→ **WHAT THIS EXERCISE ASKS**:
[A] Rewrite the Comparative Statics excerpt from "The Armington model" to "of trade fall.", replacing "Armington model" with "benchmark model".
[B] According to the Comparative Statics excerpt, what happens to the terms of trade when output rises in a small country under the Armington model?

begin TEXT EXCERPT

In the more general case that technological progress lowers fixed and marginal costs at different rates, then the coefficients in equation (24) will be biased. It is possible to show that the coefficient on the third term, which is the key parameter being tested here, will be zero only in the extreme case that labor supply is constant and technological progress operates only on marginal costs; in this case, Z is perfectly negatively correlated with Y, Z* is perfectly negatively correlated with Y*, and varieties (N, N*) are fixed. This coefficient will be positive whenever labor supply or falling fixed costs contribute at least some part of growth in output, in which case changes in Z will not fully offset changes in Y. Thus, a significant positive coefficient on the third term can be viewed as a rejection of Armington demand and as evidence of a growing number of varieties.

III.4  Comparative Statics

What are the implications of economic growth for exports and the terms of trade under equation (24) and how do they differ from those of the standard Armington model?

The Armington model includes only the first two terms of equation (24). For a small country, an increase in output has no effect on foreign variables. Thus the second term of equation (24) is constant and the demand curve is fixed and downward-sloping, as in Figure 3. Through general equilibrium effects, the increase in output shifts export supply outward, resulting in a decline in export prices in terms of foreign currency and an increase in export volume from point A to point B.22 As the price of imports is fixed in terms of foreign currency, the terms of trade fall.

end TEXT EXCERPT
begin MATERIAL PROVIDED

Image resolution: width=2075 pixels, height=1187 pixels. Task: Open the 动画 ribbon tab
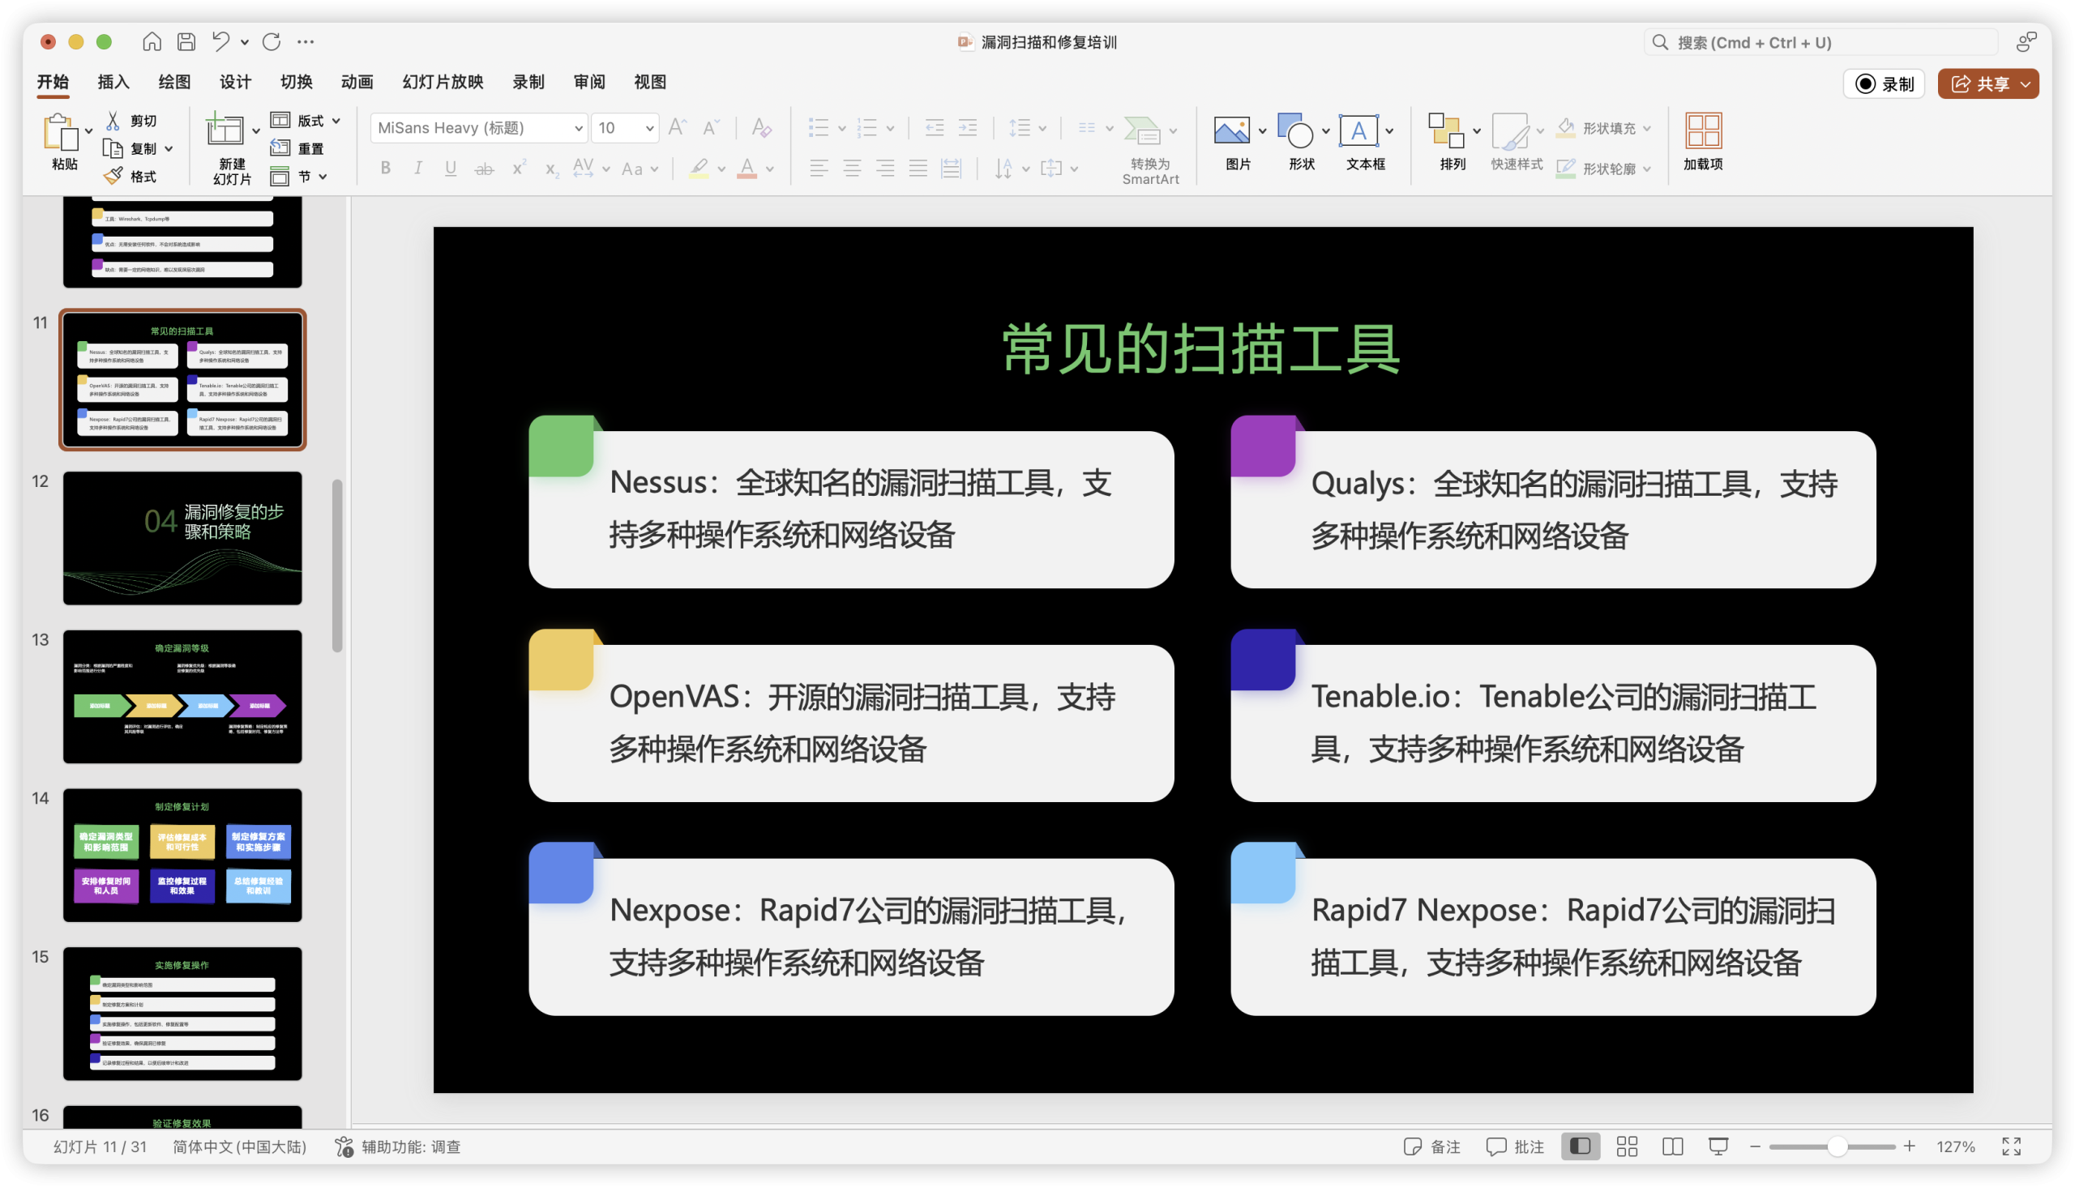coord(357,82)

end MATERIAL PROVIDED

→ **ANSWERS FOR THE EXERCISE**:
[A]
The benchmark model includes only the first two terms of equation (24). For a small country, an increase in output has no effect on foreign variables. Thus the second term of equation (24) is constant and the demand curve is fixed and downward-sloping, as in Figure 3. Through general equilibrium effects, the increase in output shifts export supply outward, resulting in a decline in export prices in terms of foreign currency and an increase in export volume from point A to point B.22 As the price of imports is fixed in terms of foreign currency, the terms of trade fall.

[B] The terms of trade fall.